Dominick Pabon, who was nearby by the lake’s shore, has been catfishing there at night since he was 14. He’s seen some shit, but nothing like this. But Dom, a chef and oyster caterer, knows the park—its ecology, its rules, its derelictions—and he notices when things are unusual. He’d come from Sunset Park with his wife for the evening’s cool water, which draws catfish into shallower catching range. When Dom spied the man wearing all white with the sacks in tow, he knew something was up.

The man had come from just outside the park, seemingly from a waiting car, walking with the calm of someone who would like to be ignored. He dragged two heavy black plastic trash bags alongside him. The plain white outfit, Andrew thought, suggested that he was a kitchen or market worker. He knew what he was doing, Dom believed.

A twig lay in his path, and it snagged one of the sacks, tearing it open and freeing dozens of eels. With still some 30 yards to the lake, and a growing clique of onlookers beginning to indignantly ask what he was doing, the bringer of eels began to panic. “I’m saving their lives!” he promised as he picked up the eels and began to toss them into the lake. “It was a pretty unusual thing to to see. So, not that surprising for 2020,” Andrew says. “It was one of those things where it’s like ‘Oh yeah this seems this seems totally, uh, on point.”

Dom wasn’t having it though.
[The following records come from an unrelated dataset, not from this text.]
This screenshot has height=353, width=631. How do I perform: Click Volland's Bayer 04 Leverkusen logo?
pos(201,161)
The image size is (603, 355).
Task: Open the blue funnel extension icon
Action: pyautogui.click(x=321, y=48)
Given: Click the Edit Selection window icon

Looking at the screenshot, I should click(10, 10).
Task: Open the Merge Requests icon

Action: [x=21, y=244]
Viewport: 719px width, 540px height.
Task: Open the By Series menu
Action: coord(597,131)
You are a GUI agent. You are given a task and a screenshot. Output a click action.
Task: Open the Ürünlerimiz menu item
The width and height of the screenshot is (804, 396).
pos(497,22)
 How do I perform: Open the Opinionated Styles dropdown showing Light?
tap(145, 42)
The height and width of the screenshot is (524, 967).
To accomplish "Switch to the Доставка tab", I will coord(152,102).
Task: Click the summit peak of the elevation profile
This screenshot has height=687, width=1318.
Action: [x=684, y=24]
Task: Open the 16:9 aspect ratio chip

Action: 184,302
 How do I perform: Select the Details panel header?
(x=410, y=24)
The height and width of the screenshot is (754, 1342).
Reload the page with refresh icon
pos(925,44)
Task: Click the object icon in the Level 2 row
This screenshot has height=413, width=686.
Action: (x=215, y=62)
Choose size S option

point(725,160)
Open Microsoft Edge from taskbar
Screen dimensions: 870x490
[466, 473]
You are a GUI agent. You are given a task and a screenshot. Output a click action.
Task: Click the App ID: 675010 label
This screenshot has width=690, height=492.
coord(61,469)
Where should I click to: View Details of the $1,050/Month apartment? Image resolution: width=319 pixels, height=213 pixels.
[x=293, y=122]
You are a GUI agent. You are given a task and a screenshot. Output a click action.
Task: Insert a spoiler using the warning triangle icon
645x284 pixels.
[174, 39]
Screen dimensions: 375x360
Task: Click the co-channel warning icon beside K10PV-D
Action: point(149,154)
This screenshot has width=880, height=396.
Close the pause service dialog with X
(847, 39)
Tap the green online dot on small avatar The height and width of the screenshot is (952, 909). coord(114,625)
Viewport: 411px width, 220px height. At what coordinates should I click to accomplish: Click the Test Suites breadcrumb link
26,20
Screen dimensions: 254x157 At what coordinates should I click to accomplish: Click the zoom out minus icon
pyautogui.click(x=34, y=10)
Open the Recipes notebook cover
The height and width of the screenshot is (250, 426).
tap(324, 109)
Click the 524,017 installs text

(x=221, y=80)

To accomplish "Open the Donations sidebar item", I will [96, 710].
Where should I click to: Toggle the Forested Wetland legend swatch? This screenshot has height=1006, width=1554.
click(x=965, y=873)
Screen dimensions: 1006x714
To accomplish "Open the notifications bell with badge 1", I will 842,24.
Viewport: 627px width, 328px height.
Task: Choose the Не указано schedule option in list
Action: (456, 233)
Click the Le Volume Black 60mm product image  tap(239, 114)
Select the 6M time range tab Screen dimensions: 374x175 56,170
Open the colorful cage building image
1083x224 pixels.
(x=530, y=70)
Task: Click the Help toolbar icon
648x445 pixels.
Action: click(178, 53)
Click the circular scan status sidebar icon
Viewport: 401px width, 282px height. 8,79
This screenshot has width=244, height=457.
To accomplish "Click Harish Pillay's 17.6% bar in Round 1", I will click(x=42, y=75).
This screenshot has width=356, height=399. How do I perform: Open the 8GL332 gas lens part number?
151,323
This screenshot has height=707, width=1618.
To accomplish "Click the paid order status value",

He’d caught a few of these black spotted eels before at the lake, in recent years—two-footers. They aren’t supposed to be there. In 2015, the Parks Department installed an eel ladder to help American eels cross the East 182nd Street Dam and repopulate the Bronx River, but Dom says they’re not native to Prospect Park, and according to the Prospect Park Alliance, they most definitely have not been stocked in the lake by the Parks Department. (Though this report, from 1971, says that a couple may have been tossed in by the sponsors of a fishing contest.) Dom was furious at what he saw as a damaging act. In a video captured during the event, Dom confronts the eel-bringer in futility, and pleads with him to stop, before resigning himself to observation. “You’re corrupt, dude,” he seethes.

The old heads who have always come to hunt the lake’s bass have seen fewer and fewer fish in recent years, and Dom is sure it’s the result of the dumping of invasive species. “That’s what’s messing up the whole ecosystem,” he says. “The eels populate like bunnies and they eat everything. So they’re stealing from the native fish.”

He suspects that the eels came from a pet-shop tank, the kind he often sees in his neighborhood. Maybe something had gone wrong with the tanks, he suggests, and the eels had begun a slow in-store death, so the eel liberator had headed over to the park to perhaps save them. They were moving so slowly as they were released, he thought, that they had to have been struggling for a while.

Andrew called the police, who seemed as surprised as he was, but were relatively unhelpful. He later called 311, where he was informed that there was no clear protocol for a complaint about the dumping of live eels in a lake, and transferred back to the cops.

Dom and his wife, for their part, stayed in the park for two more hours, attempting to flag down a policeman—to no avail. “There were like three paddy wagons that had their lights on, but they kept passing us. I was waving my arms wearing a white T-shirt under the lights. They could see me and they kept going,” Dom said. “What if I had really been in trouble like with something else?”